Western Morning News (Saturday)

Tractor crash left woman with serious head injury

- TED DAVENPORT wmnnewsdes­k@reachplc.com

AFARMER has been given a suspended jail sentence after the prongs of his tractor’s front loader impaled the side of a passing car and left a passenger with serious head injuries.

Matthew Wrayford drove the loader, which was carrying bales of hay, out of a blind farm entrance onto a main road where high hedges prevented him seeing if cars were approachin­g.

He crashed into the side of a Mercedes and left passenger Lillian Herd trapped in the wreckage with a potentiall­y fatal brain injury.

The 65-year-old NHS worker needed emergency surgery at Derriford Hospital in Plymouth to relieve pressure from a bleed on her brain. She spent two weeks in hospital and her reading, writing, mobility and hearing are all still affected a year after the accident.

Wrayford was trying to move bales of hay from fields opposite Stover School, near Newton Abbot, to his farm at nearby Bickington when he pulled onto the main A382 at 11am on July 26, 2020.

He chose to use the blind exit instead of a slightly longer route and had already experience­d one near miss with a passing car as he inched onto the road in his Valtra tractor.

The Mercedes was being driven at less than 40 mph by Ms Herd’s 78-year-old partner Malcolm and the couple were on their way from Newton Abbot to go shopping at the Trago Mills store nearby.

He did not even see the tractor and the first he knew of the accident was when his car came to a shuddering halt, he was showered in broken glass and he saw his partner unconsciou­s, bleeding, and trapped in the wreckage next to him.

Wrayford is a third generation farmer who has just taken over a dairy and mixed farm from his father. He was spared an immediate jail sentence because it would have made his farm unviable, risked foreclosur­e by the bank, and left his partner and three young children homeless. The sentence means he is free to supervise the autumn harvest and calving for his 300 cattle.

Wrayford, aged 30, of Bickington, near Newton Abbot, admitted causing serious injury by dangerous driving and was jailed for 12 months, suspended for 18 months and banned from driving for two years by Recorder Mr James Newton-Price, QC, at Exeter Crown Court.

He told him: “You have expressed regret and distress. You found the experience traumatisi­ng and are haunted by the injury you caused.

“You made an uncharacte­ristic series of bad judgments. This was more than a moment of bad judgment but not a sustained course of bad driving.

“You should have taken greater care to reduce the risk when you emerged onto an A road, even if it was quiet.

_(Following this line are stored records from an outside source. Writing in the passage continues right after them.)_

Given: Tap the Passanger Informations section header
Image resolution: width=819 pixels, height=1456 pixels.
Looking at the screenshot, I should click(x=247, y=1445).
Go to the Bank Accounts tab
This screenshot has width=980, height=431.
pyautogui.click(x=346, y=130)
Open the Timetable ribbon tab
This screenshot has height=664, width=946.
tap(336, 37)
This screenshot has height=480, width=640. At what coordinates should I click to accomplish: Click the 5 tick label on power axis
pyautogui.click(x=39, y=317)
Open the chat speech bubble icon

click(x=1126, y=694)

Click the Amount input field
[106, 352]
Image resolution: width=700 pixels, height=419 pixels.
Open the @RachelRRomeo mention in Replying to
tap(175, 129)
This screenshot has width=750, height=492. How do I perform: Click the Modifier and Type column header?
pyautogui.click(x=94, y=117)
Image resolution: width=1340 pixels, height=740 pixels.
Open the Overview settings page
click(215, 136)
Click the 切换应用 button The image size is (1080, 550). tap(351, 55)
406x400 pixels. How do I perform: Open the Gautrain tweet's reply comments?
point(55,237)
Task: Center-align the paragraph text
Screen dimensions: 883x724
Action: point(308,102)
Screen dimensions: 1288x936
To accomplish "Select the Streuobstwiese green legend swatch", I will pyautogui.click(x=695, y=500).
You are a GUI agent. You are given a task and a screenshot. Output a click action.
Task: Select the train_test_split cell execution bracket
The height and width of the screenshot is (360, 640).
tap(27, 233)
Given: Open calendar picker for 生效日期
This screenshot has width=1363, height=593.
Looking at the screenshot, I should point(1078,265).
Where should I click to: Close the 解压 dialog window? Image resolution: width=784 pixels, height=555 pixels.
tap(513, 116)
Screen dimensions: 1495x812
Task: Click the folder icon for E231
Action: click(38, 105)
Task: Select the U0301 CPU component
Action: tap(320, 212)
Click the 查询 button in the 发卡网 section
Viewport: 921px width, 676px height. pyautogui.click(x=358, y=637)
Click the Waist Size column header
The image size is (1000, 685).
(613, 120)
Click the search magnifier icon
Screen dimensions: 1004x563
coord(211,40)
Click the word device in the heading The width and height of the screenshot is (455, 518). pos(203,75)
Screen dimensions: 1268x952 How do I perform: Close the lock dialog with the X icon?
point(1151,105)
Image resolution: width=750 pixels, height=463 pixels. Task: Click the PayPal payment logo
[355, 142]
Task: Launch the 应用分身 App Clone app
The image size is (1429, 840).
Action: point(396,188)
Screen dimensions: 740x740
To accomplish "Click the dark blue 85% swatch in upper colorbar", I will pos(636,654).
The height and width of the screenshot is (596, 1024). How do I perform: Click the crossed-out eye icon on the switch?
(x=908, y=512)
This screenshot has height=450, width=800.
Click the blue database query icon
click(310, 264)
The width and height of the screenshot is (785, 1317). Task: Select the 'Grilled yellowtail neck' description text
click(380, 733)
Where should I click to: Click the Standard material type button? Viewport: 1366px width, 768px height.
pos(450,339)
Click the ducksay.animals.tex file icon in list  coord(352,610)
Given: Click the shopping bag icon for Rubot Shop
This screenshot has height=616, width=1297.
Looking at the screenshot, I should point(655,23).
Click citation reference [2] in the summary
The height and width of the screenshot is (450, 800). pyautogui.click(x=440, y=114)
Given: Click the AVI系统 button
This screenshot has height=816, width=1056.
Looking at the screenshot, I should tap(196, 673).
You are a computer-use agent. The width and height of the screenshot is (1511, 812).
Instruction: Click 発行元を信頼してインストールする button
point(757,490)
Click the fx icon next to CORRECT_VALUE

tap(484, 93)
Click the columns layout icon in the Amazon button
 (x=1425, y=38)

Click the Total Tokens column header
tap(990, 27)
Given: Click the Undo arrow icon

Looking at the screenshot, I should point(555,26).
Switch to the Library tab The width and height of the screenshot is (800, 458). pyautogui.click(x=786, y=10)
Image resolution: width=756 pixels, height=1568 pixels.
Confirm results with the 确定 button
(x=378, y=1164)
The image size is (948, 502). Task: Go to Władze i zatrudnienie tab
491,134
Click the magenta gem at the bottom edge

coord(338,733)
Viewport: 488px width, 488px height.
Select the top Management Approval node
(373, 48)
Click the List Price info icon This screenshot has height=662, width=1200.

There was the possibilit­y of cars driving at speed, as they were entitled to do.

“There were things you could have done to reduce the risk including cutting the vegetation and putting out warning signs or using someone to alert traffic.”

Mr Nick Lewin, prosecutin­g, said other drivers had seen the two U-shaped prongs of the loader jutting out into the road just before the crash. The passenger in one car had gestured to him after a near miss.

The field entrance was on a bend and the visibility was reduced further by a canopy of trees that formed a tunnel over the road.